§ **Work item**: Please return only the lines from the one with "Switch to the Files tab" through the final line of the data, unchanged, with pictures omitted.
+-------+
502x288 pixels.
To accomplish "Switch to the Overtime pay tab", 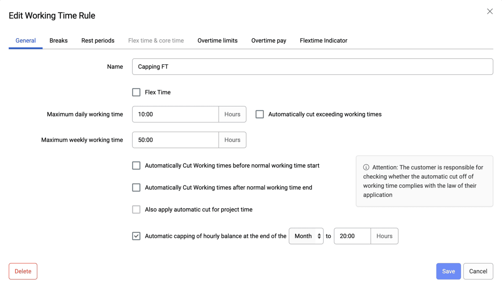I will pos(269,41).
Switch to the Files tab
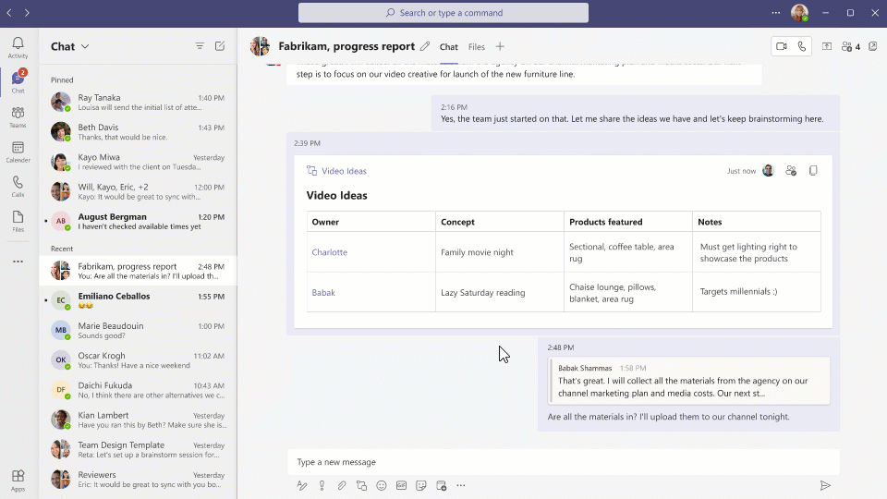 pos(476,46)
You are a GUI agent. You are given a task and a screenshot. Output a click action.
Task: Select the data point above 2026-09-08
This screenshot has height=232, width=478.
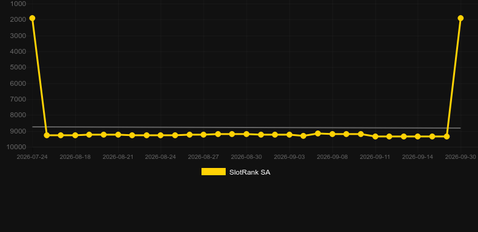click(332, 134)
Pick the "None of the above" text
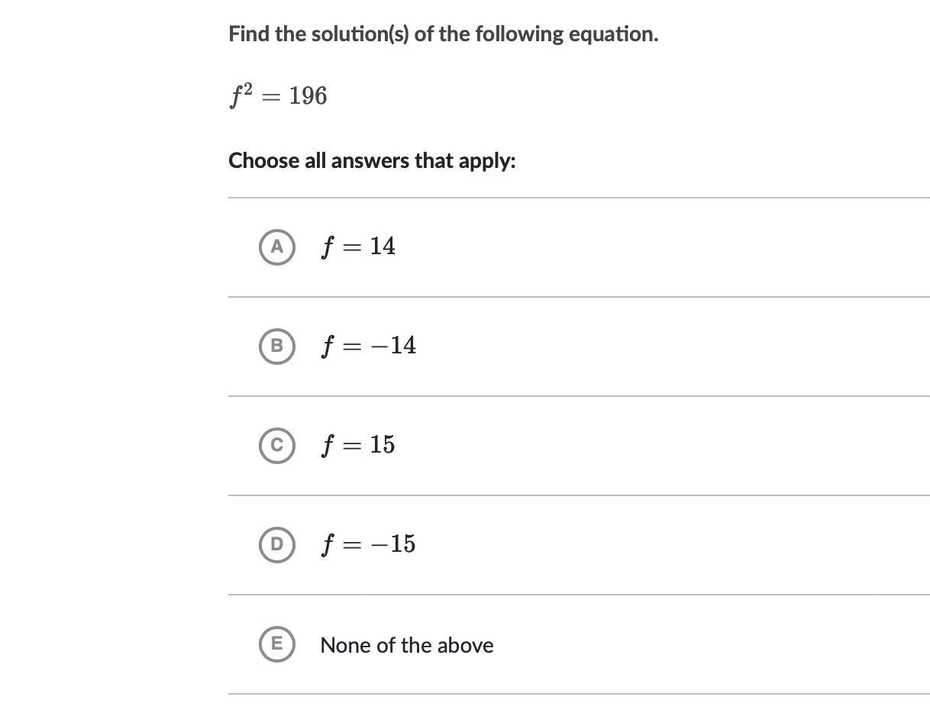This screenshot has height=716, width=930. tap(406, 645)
+-------+
§ **Response area**:
Switch to the Files tab
 pos(476,46)
You are a GUI agent. You are given a task and a screenshot. Output a click action.
Task: Select the data point above 2026-09-08
This screenshot has height=232, width=478.
click(332, 134)
Pick the "None of the above" text
This screenshot has height=716, width=930. tap(406, 645)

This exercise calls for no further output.